Vielen Dank für Eure Hilfe schon im Voraus!


----------



## ThomasL (10. Dezember 2007)

*AW: Erfahrungen mit Lodges - Lachsfischen - Alaska / Kanada*

Hallo Peter

Ich war vor x-Jahren mal eine Woche in der Katmai Lodge, http://www.katmai.com/home.html, abgeschieden und Hotelmässigen Standard bieten sie, ist aber teuer, mittlerweile noch einiges teurer als damals. Das mit allen fünf Lachsarten ist nicht möglich, da sie zu unterschiedlichen Zeiten im Fluss sind, es hat aber jeweils doch mehr als eine Art dort.

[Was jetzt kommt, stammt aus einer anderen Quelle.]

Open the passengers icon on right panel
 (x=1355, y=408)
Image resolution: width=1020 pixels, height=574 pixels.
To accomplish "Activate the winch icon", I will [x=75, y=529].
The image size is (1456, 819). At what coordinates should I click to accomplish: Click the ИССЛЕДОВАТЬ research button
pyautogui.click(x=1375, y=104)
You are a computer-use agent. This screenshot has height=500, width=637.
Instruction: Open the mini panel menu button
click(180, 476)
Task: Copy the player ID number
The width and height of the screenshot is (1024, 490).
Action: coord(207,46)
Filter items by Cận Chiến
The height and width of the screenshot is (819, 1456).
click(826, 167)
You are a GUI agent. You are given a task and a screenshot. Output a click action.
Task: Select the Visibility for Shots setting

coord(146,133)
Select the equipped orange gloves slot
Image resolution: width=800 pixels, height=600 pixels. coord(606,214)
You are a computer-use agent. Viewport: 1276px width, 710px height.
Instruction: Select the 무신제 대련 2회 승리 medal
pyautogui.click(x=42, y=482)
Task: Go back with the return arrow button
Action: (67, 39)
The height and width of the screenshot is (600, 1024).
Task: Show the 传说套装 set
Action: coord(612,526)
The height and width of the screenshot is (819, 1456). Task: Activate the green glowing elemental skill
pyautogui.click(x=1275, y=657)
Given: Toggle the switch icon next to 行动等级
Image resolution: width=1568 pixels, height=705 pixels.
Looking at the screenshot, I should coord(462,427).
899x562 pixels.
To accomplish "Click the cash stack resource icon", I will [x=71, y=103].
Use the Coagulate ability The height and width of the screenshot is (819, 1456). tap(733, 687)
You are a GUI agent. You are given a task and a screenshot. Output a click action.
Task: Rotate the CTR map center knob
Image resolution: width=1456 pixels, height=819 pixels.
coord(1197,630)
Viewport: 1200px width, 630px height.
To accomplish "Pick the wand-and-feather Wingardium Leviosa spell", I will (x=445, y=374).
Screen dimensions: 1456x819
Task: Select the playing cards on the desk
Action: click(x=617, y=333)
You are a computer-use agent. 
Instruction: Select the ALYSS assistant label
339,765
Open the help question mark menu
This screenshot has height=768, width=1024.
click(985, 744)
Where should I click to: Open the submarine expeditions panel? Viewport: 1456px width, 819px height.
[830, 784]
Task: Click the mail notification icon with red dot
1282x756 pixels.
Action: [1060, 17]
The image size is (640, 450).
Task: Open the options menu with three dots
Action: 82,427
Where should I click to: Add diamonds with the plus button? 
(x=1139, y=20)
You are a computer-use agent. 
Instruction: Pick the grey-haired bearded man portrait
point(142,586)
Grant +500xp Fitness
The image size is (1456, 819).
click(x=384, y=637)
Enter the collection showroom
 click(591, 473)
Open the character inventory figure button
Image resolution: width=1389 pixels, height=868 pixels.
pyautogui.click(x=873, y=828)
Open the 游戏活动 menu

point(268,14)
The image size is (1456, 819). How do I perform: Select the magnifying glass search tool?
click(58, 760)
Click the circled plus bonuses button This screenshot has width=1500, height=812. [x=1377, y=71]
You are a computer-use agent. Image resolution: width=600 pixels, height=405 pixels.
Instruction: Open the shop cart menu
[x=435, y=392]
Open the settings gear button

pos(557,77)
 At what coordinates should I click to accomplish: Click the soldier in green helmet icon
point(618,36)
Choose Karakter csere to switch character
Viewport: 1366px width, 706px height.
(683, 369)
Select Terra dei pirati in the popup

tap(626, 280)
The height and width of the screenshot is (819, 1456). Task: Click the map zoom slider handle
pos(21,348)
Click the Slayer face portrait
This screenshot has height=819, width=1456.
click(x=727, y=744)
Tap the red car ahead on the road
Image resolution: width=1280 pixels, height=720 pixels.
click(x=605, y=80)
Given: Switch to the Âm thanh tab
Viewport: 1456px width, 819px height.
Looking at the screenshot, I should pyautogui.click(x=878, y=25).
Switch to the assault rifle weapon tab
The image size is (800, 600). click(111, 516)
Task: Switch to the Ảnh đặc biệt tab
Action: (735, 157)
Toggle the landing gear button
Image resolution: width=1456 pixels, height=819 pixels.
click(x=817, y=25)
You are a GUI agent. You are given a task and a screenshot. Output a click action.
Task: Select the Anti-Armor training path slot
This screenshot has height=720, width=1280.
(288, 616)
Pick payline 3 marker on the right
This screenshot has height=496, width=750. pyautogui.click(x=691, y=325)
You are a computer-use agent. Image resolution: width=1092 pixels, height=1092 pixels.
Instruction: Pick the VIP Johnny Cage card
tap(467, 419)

Die Zeiten sind auf der Homepage.


----------



## wobbel (10. Dezember 2007)

*AW: Erfahrungen mit Lodges - Lachsfischen - Alaska / Kanada*

hallo peterws,

also ich kann dir zu lodges genau leider keine auskunft geben, moechte aber gerne etwas allgemeines anmerken.
ich bin zur zeit auf einer tour rund um den globus und ich war vom 10. april 2007 bis zum 2. september in kanada und alaska unterwegs. hab mir mit einem freund zusammen ein auto gekauft und wir sind damit in der zeit etwas mehr als 30.000 km durch die gegend gefahren. ich hab sehr viel gesehen, erlebt und natuerlich wurde auch kraeftig die angel geschwungen.

in kanada hab ich abgesehen von einer charter auf vancouver island keinen versuch auf lachse gestartet, da ich zur zeit des lachsruns gerade in neufundland war. es ging damals von telegraph cove aus raus aufs meer und wir mussten das ganze boot chartern. haben 100can$ pro stunde bezahlt, kann sein, dass der preis im sommer wenn es von touris wimmelt auch hoeher ist.
da wir noch ausserhalb der saison waren und die lachse gerade erst anfingen in diese region zu ziehen war unsere ausbeute nach 4 stunden relativ gering. 1 king salmon, dieser war aber mit immerhin 30 pfund zu der zeit ganz ordentlich. zur saison ziehen laut unserem guide millionen von lachsen aller art vorbei und man hat angeblich alle 10 minuten fisch. das problem ist dann nur, dass es sich ueberwiegend um die kleineren silberlachse (cohos) handelt und es gestaltet sich nicht immer einfach einen schoenen king zu erwischen. allgemein muss ich sagen war es eine tolle erfahrung zumal es mein erster lachs ueberhaupt war. jedoch ist das trolling nicht so mein fall, ich bevorzuge eigentlich etwas mehr aktivitaet beim angeln.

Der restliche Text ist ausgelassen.